Migrate scmp_llm: SC + MP + application/Diffusion + evaluation + archived by heroarmor · Pull Request #1 · CrucibleComputingGroup/scmp_kernels

heroarmor · 2026-05-11T20:25:37Z

Summary

End-to-end migration of scmp_llm into scmp_kernels. Every Python file in scmp_llm (SC kernels, Q-DiT integration, evaluation tools, legacy reference code) now has a home here, with a working runtime path for the diffusion application.

What landed

SC kernels (`scmp_kernels/sc/`)

sc_triton.py (single-file replacement of the previous kernels.py+matmul.py split), sng.py, rng.py, lfsr_taps.py, config_helpers.py, constants.py — copied verbatim from scmp_llm/SC/, imports rewritten to relative.
Quant clipping fully deleted. Both unipolar (q_lo, q_hi = 2, q_max - 2) and bipolar (q_clip = q_norm - 2) margins are gone, including the q_clip/q_clip_min/q_norm Triton kernel parameters and _grouped_symmetric_quant's clip_margin kwarg. 8-bit unipolar now uses full [0, 255] (256 levels); 8-bit bipolar uses full [-127, 127].

MP dispatch (`scmp_kernels/mp/`)

config.py ported from scmp_llm/SC/mp_config.py (762 lines).
__init__.py re-exports the public API: MPConfig, AdaptiveMPConfig, RangeMPConfig, RowAssignment, classify_rows_by_metric, adaptive_classify_rows, classify_groups_by_range, MPDistributionLogger, MetricProfiler.
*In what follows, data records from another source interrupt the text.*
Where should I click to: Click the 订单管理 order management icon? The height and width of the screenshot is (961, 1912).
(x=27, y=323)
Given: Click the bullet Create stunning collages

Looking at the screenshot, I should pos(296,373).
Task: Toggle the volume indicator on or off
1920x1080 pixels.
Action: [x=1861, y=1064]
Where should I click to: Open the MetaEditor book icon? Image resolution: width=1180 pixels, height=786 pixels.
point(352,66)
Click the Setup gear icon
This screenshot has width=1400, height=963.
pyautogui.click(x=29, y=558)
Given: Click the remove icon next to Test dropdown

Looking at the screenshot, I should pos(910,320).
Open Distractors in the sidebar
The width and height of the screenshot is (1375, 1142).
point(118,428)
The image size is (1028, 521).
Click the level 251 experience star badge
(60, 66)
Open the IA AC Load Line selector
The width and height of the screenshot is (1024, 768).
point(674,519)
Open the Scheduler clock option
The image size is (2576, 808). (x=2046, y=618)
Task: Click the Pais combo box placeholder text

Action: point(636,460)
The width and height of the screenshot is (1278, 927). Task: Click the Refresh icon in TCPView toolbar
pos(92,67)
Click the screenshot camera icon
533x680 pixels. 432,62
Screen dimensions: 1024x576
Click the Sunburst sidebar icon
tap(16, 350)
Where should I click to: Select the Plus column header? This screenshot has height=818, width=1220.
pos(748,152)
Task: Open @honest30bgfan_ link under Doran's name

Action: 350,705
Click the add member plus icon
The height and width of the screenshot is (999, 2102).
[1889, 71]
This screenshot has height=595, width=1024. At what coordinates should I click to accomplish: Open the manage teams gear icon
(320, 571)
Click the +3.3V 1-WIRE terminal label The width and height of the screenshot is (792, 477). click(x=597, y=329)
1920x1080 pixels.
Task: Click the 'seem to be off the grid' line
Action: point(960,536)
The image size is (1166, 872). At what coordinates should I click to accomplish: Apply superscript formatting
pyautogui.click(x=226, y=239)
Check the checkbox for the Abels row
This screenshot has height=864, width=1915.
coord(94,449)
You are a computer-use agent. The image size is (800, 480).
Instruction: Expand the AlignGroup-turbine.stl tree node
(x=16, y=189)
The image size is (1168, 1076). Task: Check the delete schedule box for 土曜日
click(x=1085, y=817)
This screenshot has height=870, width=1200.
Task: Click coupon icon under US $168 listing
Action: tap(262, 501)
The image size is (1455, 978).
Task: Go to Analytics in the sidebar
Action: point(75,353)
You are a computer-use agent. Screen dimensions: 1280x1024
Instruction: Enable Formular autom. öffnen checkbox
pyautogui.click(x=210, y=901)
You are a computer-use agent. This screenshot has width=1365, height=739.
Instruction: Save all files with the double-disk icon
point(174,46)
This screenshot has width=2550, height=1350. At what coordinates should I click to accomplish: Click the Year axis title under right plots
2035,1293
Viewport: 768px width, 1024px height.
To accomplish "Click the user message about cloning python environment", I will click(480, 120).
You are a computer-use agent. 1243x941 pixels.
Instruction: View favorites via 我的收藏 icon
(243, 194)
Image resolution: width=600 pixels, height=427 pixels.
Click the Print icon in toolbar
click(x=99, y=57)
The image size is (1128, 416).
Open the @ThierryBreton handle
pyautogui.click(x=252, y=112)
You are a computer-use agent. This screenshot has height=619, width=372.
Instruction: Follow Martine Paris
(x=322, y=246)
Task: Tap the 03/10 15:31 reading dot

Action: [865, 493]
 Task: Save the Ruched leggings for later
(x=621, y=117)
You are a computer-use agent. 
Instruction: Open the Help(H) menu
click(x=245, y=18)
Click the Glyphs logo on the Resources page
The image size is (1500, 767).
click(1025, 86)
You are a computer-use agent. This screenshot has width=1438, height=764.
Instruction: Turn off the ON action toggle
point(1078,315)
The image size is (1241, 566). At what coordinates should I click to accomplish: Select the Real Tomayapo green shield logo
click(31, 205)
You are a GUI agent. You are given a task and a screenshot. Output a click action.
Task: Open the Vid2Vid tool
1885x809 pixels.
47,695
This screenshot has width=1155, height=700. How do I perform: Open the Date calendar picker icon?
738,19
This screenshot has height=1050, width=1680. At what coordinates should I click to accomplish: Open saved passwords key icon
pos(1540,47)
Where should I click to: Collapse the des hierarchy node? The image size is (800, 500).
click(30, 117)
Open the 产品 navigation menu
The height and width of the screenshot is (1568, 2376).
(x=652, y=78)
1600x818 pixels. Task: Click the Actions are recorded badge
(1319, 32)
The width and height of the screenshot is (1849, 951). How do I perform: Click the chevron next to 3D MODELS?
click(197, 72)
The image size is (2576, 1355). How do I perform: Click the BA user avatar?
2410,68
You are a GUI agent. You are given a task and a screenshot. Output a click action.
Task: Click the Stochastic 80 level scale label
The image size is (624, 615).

Application: `application/Diffusion/`

91 source files copied from scmp_llm/Q-DiT/ (including models/evaluations/{evaluator.py, convert_npz.py, ...} — 92MB Inception checkpoint excluded; download separately).
All bare imports rewritten: from sc_triton/sng/config_helpers/mp_config import ... → from scmp_kernels.{sc,mp}.* import ....
Dead sys.path.insert(0, .../SC) shims removed throughout.
qdit/sc_integration/mp_config.py is now a thin re-export shim of scmp_kernels.mp.
application/{ViT,WorldModel}/ reserved as .gitkeep placeholders.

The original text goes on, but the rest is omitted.